The article said the Pittsburg (no ending “h” at that time) team had never entirely escaped the title bestowed upon it in the old American Association days. The players were called “Smoked Italians,” because in their sooty uniforms they resembled descendants of a grand old line of Irish kings.
But the best of the lot were in the minor leagues. Some were obvious. The article said Denver’s team had been called the “The Mountain Lions”. Of course there were the Milwaukee “Brewers”, Kansas City “Cowboys”, Sioux City “Corn Huskers”, Lincoln “Farmers”. No points here for originality.
But then this: “Omaha has discarded Omahogs and their successors are called the Ghosts, because, as someone avows, they will not have a ghost of a chance to win the pennant.” A little better on originality.

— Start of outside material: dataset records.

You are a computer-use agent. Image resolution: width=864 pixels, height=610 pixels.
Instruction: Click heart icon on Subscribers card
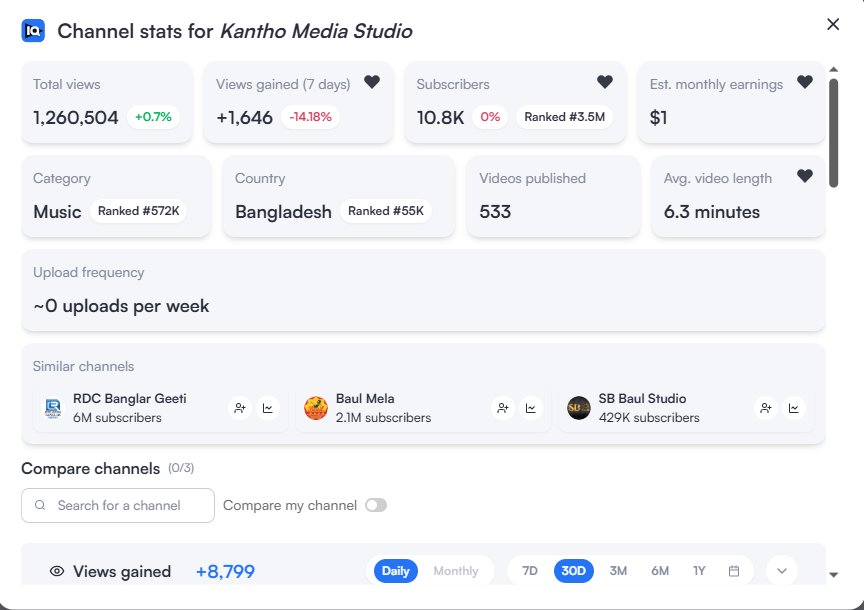[x=605, y=82]
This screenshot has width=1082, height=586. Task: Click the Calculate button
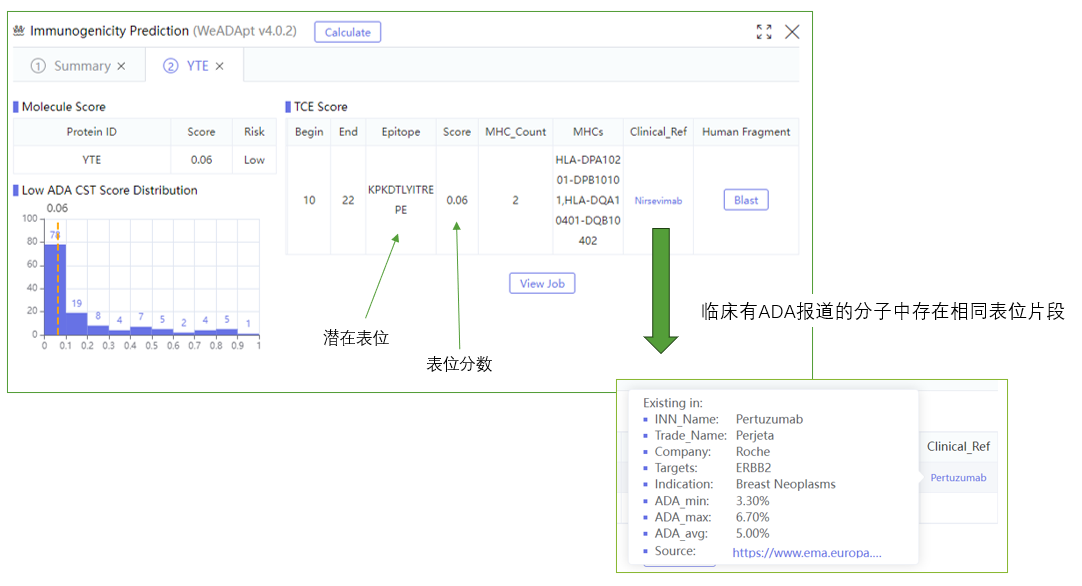[347, 32]
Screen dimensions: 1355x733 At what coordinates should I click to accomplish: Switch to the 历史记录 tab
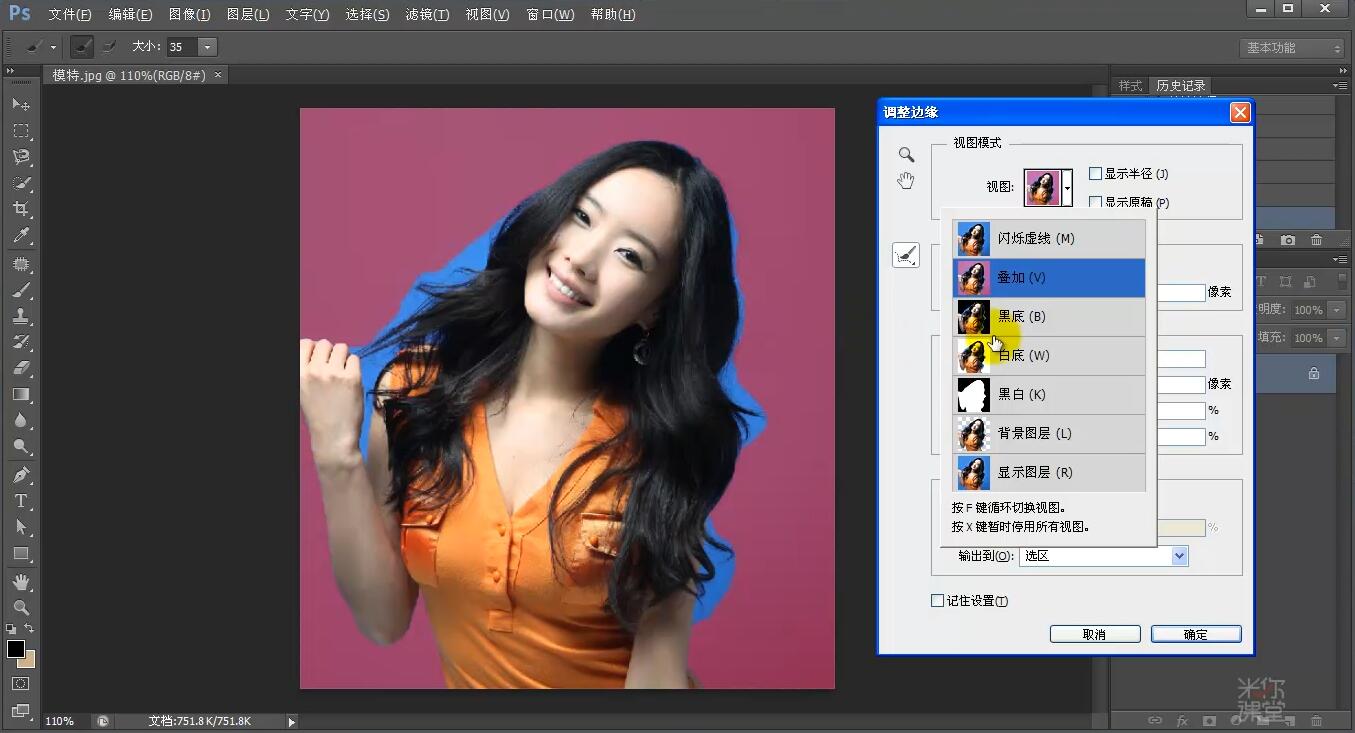coord(1179,85)
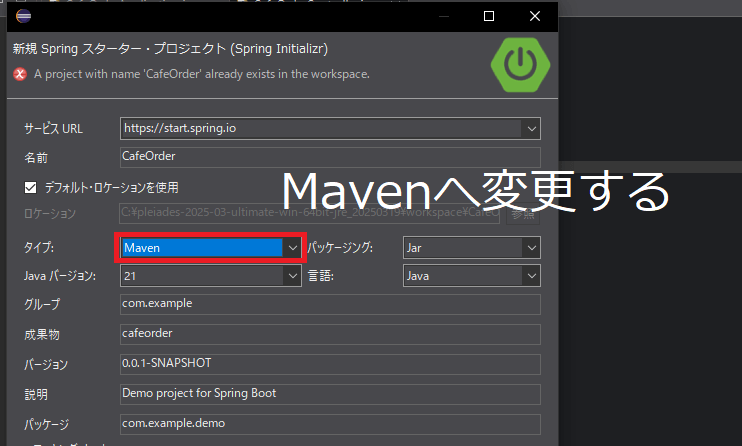742x446 pixels.
Task: Uncheck the デフォルト・ロケーションを使用 checkbox
Action: 30,187
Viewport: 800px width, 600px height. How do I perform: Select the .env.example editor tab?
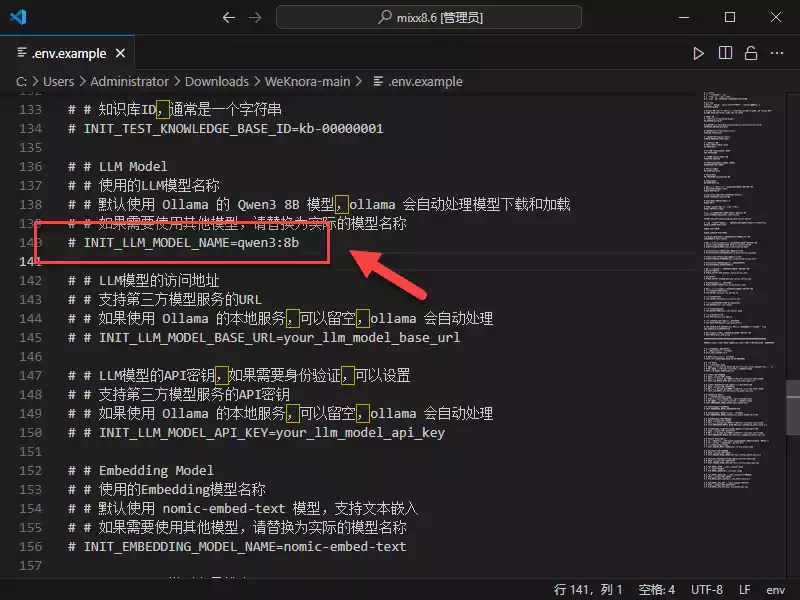coord(70,52)
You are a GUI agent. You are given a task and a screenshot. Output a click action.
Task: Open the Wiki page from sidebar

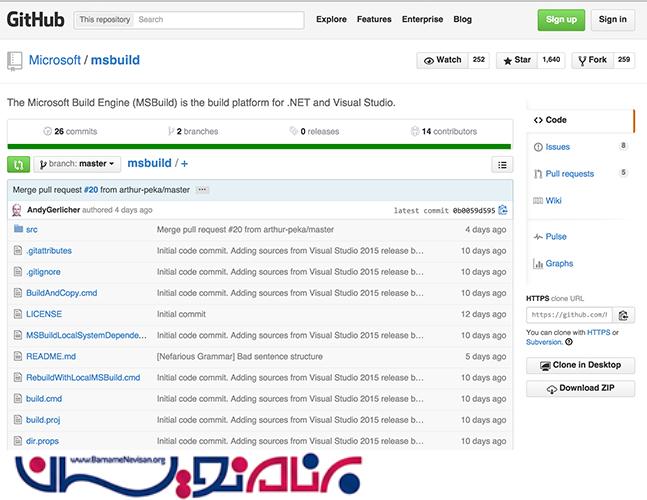coord(553,201)

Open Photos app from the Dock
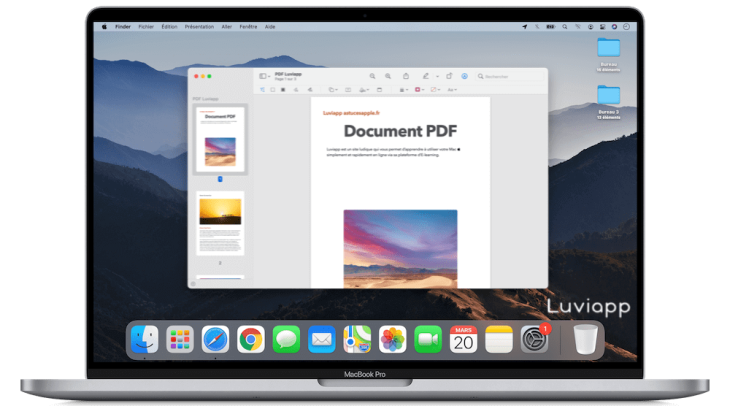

Agreeably, the article claimed the Wisconsin State League had come forward with the most remarkable collection of nicknames of all the leagues. The Oconto team was the “Log Drivers”. Oshkosh the “Indians”, Appleton the “Papermakers”. Fond du Lac the “Mud Hens”, Marinette the “Lumber Shovers” and Green Bay the “Dock Wallopers”.
Might the Green Bay Packers consider a name change??